REPUBLIKA.CO.ID, JAKARTA -- Wakil Ketua Komisi II DPR RI, Yanuar Prihatin mengkritik keras mitra kerjanya, Ketua Badan Pengawas Pemilu (Bawaslu) RI Rahmat Bagja karena mengusulkan Pilkada Serentak 2024 ditunda. Apalagi, salah satu alasannya adalah tingginya potensi gangguan keamanan.
Yanuar mengatakan, persoalan keamanan dan mobilisasi pasukan saat pilkada merupakan otoritas TNI-Polri. Bagja jelas tak kredibel untuk memberikan penilaian ihwal potensi gangguan keamanan pilkada.
Bahkan, DPR sebagai lembaga yang kuat setara presiden pun kurang kredibel menyampaikan prediksi gangguan keamanan pilkada. "Apalagi Bawaslu. Kan ini seakan-akan Bawaslu tidak percaya kepada TNI-Polri. Kan repot," ujar Yanuar kepada wartawan, Selasa (18/7/2023).
Yanuar menambahkan, institusi TNI maupun Polri sejauh ini tidak pernah menyampaikan tingginya potensi gangguan keamanan saat pilkada. Karena itu, dia menilai Bagja mengadu domba TNI-Polri dengan DPR dan Pemerintah mengingat perubahan jadwal pilkada harus didahului dengan revisi UU Pilkada.
"Menurut saya, ucapan (Bagja) ini kayak mengadu domba antara aparat keamanan dengan pembuat undang-undang. Dan itu agak riskan. Kalau saya aparat TNI-Polri, saya akan tersinggung karena institusi TNI-Polri tidak pernah mengatakan pilkada rawan," kata Ketua DPP Partai Kebangkitan Nusantara (PKB) itu.
Pada Jumat (14/7/2023), Mabes Polri mengklaim siap mengamankan gelaran Pilkada Serentak 2024 maupun Pemilu 2024. Bahkan, Mabes Polri telah menyiapkan rencana untuk melaksanakan Operasi Mantap Brata, yakni operasi pengamanan pilkada dengan melibatkan TNI dan pemerintah daerah.
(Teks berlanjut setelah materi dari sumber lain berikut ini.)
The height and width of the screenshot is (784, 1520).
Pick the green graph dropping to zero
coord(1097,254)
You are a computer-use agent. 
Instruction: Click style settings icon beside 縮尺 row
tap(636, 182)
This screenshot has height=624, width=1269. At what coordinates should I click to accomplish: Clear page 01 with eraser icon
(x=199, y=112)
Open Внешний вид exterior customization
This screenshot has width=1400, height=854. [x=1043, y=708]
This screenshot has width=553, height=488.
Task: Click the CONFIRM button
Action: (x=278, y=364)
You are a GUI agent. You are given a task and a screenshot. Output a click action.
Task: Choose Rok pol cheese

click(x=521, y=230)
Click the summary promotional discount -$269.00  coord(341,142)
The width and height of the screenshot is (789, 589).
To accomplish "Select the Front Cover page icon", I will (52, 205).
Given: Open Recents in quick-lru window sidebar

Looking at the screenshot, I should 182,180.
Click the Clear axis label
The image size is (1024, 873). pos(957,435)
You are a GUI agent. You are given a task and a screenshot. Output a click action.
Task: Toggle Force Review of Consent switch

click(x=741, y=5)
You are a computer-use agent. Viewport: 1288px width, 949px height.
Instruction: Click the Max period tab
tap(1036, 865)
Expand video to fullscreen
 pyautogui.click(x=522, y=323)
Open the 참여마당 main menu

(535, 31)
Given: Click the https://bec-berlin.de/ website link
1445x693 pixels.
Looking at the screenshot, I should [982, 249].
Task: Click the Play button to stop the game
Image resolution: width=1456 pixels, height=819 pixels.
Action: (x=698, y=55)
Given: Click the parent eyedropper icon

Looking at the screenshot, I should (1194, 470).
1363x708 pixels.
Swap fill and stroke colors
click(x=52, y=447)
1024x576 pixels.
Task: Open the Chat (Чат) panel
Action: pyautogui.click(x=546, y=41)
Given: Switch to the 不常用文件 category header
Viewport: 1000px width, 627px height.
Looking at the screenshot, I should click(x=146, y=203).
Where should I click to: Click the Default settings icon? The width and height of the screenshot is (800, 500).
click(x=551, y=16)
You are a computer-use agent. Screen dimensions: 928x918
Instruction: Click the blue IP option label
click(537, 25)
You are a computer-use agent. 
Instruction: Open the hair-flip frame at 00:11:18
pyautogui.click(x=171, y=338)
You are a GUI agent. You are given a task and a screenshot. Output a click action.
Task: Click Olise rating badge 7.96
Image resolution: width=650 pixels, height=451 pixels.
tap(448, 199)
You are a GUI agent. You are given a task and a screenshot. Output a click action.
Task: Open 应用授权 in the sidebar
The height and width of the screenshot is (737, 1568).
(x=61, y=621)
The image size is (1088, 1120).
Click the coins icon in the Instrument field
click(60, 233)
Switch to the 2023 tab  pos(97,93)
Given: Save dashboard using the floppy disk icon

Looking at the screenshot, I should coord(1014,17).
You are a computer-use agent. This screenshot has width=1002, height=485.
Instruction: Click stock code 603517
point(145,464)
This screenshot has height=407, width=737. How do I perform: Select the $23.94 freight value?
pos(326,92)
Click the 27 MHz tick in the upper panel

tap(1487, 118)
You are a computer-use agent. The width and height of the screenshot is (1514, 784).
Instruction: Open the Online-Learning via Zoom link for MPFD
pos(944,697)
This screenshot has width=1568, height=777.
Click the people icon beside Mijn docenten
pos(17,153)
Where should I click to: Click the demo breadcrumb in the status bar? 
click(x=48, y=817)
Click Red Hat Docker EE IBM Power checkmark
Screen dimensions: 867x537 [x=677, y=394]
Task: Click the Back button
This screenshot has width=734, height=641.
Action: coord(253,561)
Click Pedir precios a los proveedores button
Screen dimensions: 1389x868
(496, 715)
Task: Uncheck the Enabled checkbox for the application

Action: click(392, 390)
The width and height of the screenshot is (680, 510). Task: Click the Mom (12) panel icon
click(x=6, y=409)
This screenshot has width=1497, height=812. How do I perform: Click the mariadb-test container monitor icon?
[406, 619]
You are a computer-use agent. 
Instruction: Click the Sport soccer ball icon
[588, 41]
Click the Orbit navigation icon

Kini, Mabes Polri sedang menyusun pola pengamanan, kebutuhan personil, dan anggaran.
Sebelumnya, Ketua Bawaslu RI Bagja mengusulkan agar semua pihak terkait mulai membahas opsi menunda gelaran Pilkada Serentak 2024. Hal itu disampaikan dalam rapat koordinasi kementerian dan lembaga negara yang diselenggarakan Kantor Staf Presiden (KSP) bertemakan Potensi dan Situasi Mutakhir Kerawanan Pemilu Serta Strategi Nasional Penanggulangannya di Jakarta, Rabu (12/7/2023).
Bagja mengusulkan penundaan karena ada sejumlah masalah besar yang berpotensi terjadi apabila Pilkada Serentak dilaksanakan sesuai jadwal pada 27 November 2024. Salah satunya adalah potensi gangguan keamanan yang tinggi karena pilkada digelar di semua provinsi dan kabupaten/kota. Sedangkan aparat tidak bisa diperbantukan ke daerah yang sedang mengalami gangguan keamanan, karena aparat fokus menjaga daerah masing-masing yang juga sedang menggelar pilkada.
"Kalau sebelumnya, misalnya pilkada di Makassar ada gangguan keamanan, maka bisa ada pengerahan dari polres di sekitarnya atau polisi dari provinsi lain. Kalau Pilkada 2024 tentu sulit karena setiap daerah siaga yang menggelar pemilihan serupa," ujar Bagja, dikutip dari lama resmi Bawaslu RI.
Usul Bagja itu dikritik banyak kalangan, mulai dari organisasi pemerhati pemilu, partai politik, hingga anggota DPR RI. Setelah ramai, Bagja enggan memberikan penjelasan lebih lanjut terkait usulan tersebut. Dia menyebut, usulan itu hanya sebatas bahasan dalam diskusi bersama KSP, bukan usulan resmi Bawaslu RI.